Tre giorni dopo, ho incontrato l’Associazione al quale lo stesso Ferzan crede. In camerino, inaspettatamente, ho incrociato il cuore e gli occhi di Carola, volontaria di Amici per il Centrafrica, mi sono sentita contagiata dalla sua purezza e dall’amore, dalla sua tenacia e dalla sua verità. Ho sentito che quella era per me la grande occasione di continuare ad assaporare un gusto speciale, quello del sorriso dato dal donarsi. Non ha prezzo quella felicità!
Amici per il Centrafrica Onlus, opera dal 2001 in Repubblica Centrafricana. E’ un’associazione laica che promuove progetti legati all’istruzione, alla formazione professionale, alla coesione sociale e progetti sanitari. Ma prima di tutto Amici per il Centrafrica è una famiglia di volontari. Tutti noi che ne facciamo parte abbiamo un obiettivo comune. Ci aiutiamo tra noi e facciamo rete. C’è uno scambio emotivo e professionale. Poi ognuno di noi può andare in Africa e toccare con mano le storie di madri e bambini in difficoltà.
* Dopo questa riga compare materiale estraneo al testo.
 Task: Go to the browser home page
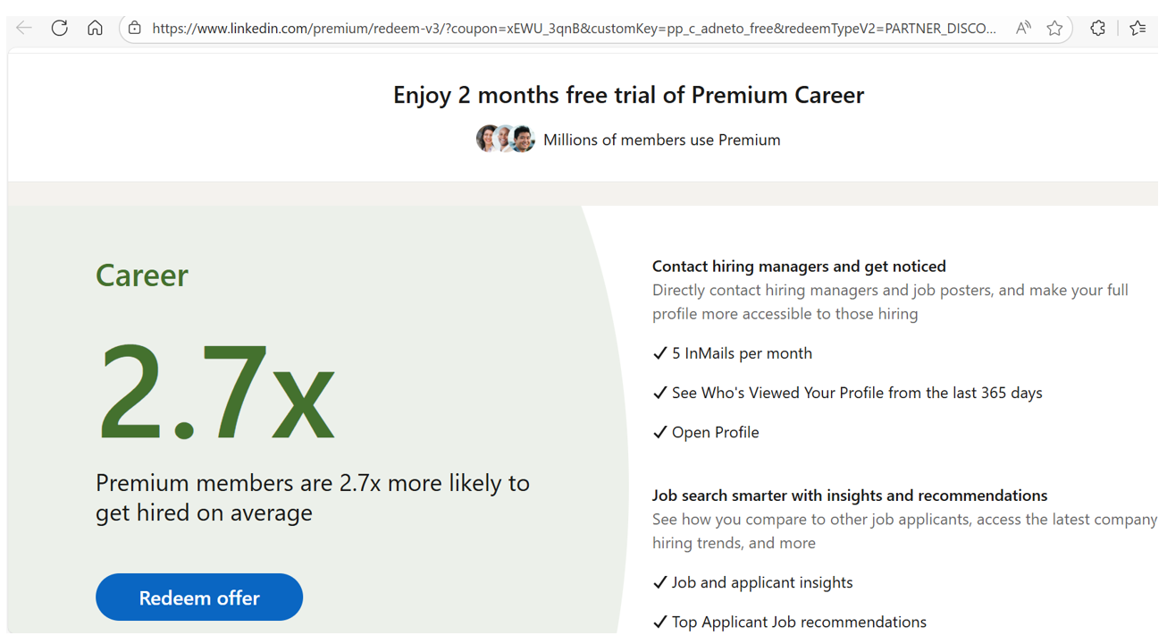tap(95, 29)
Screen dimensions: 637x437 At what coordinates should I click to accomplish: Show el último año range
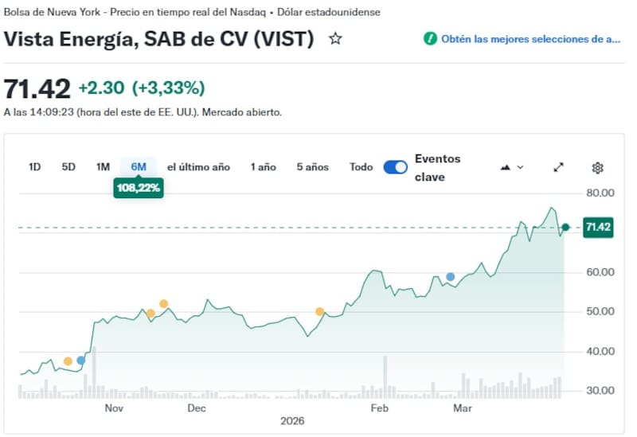click(198, 167)
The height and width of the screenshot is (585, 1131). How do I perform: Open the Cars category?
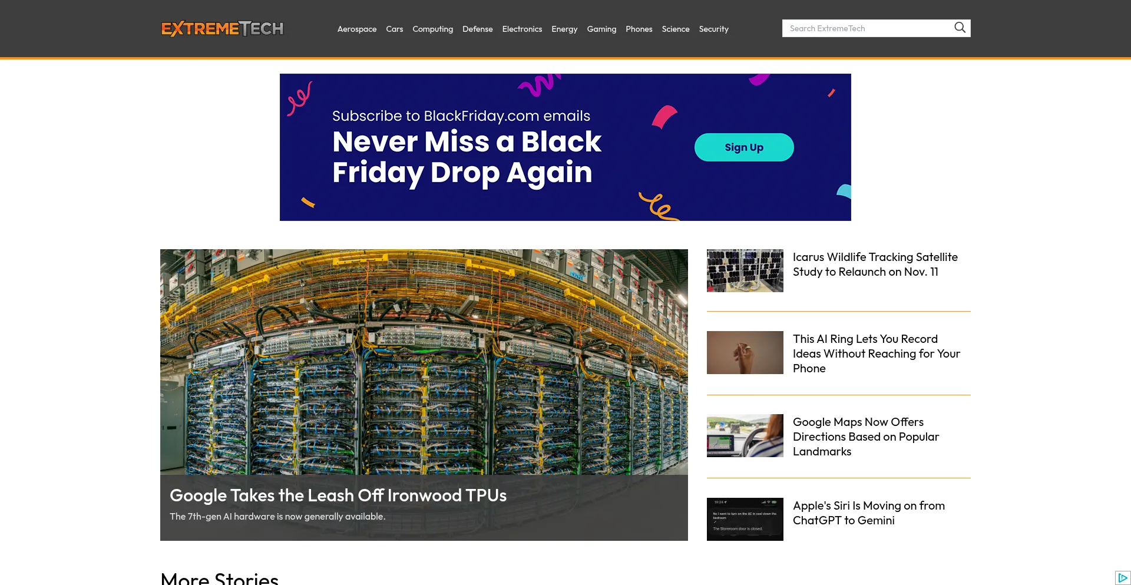395,29
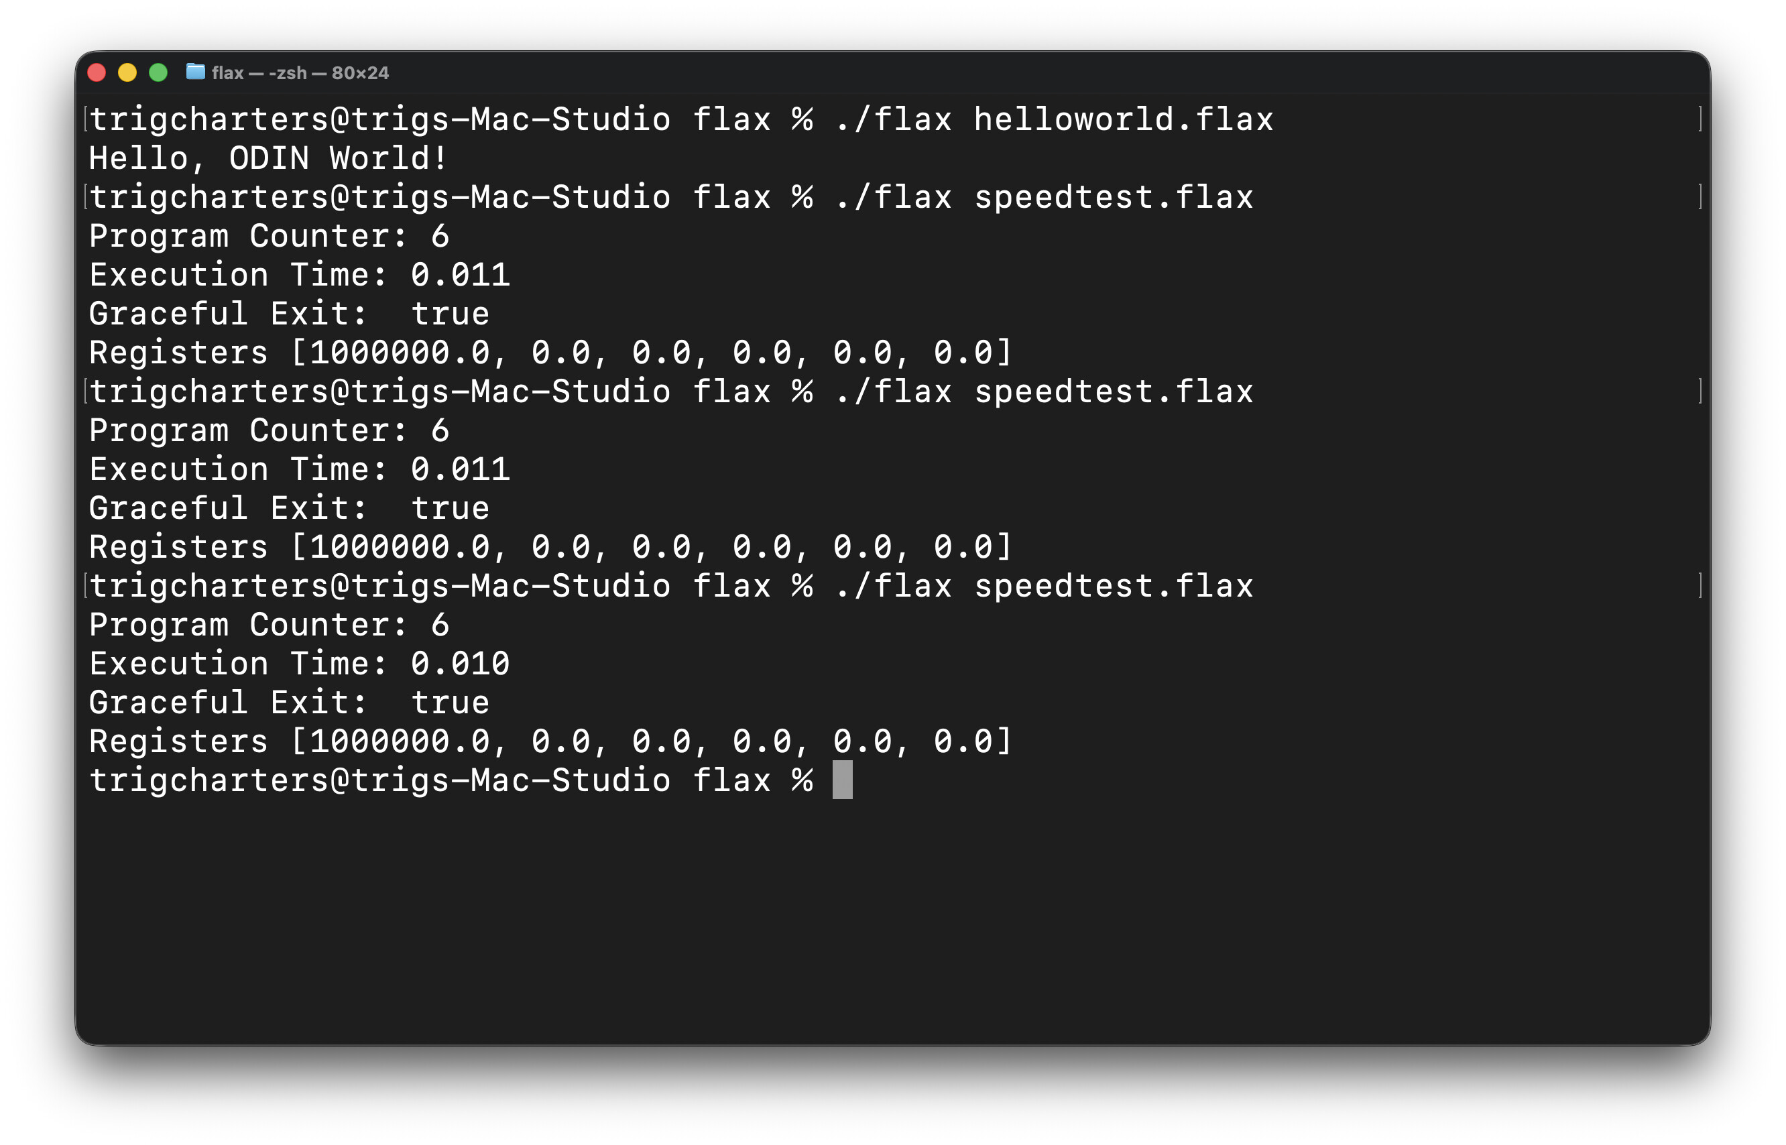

Fare parte di questa realtà mi ha fatto stare bene. Sto facendo concretamente qualcosa per la vita. Ci sono figli che sono nati e sono figli della vita. Abbiamo una responsabilità verso di loro. Anche inconsapevolmente abbiamo deturpato le loro ricchezze. Abbiamo il dovere di dare loro questa opportunità. La vita è un dono prezioso e noi possiamo e dobbiamo contribuire alla dignità ed alla gioia di ogni essere vivente. È questo il segreto della nostra felicità ed il senso della nostra esistenza.
Può rivelarci qualcosa sui suoi prossimi progetti?
Il mio progetto perenne è il continuare a crescere ed arricchirmi con lo studio! Ma il progetto che mi tiene impegnata le mani ed il cuore è la realizzazione dell’evento che il 9 settembre realizzeremo presso il Tempio di Nettuno (polis di Poseidonia) a Paestum. Andrà in scena la compagnia stabile dell’Accademia Magna Graecia con lo spettacolo MEDEAE..da Euripide in poi. L’intero incasso sarà devoluto all’Associazione Amici per il Centrafrica…non vedo l’ora!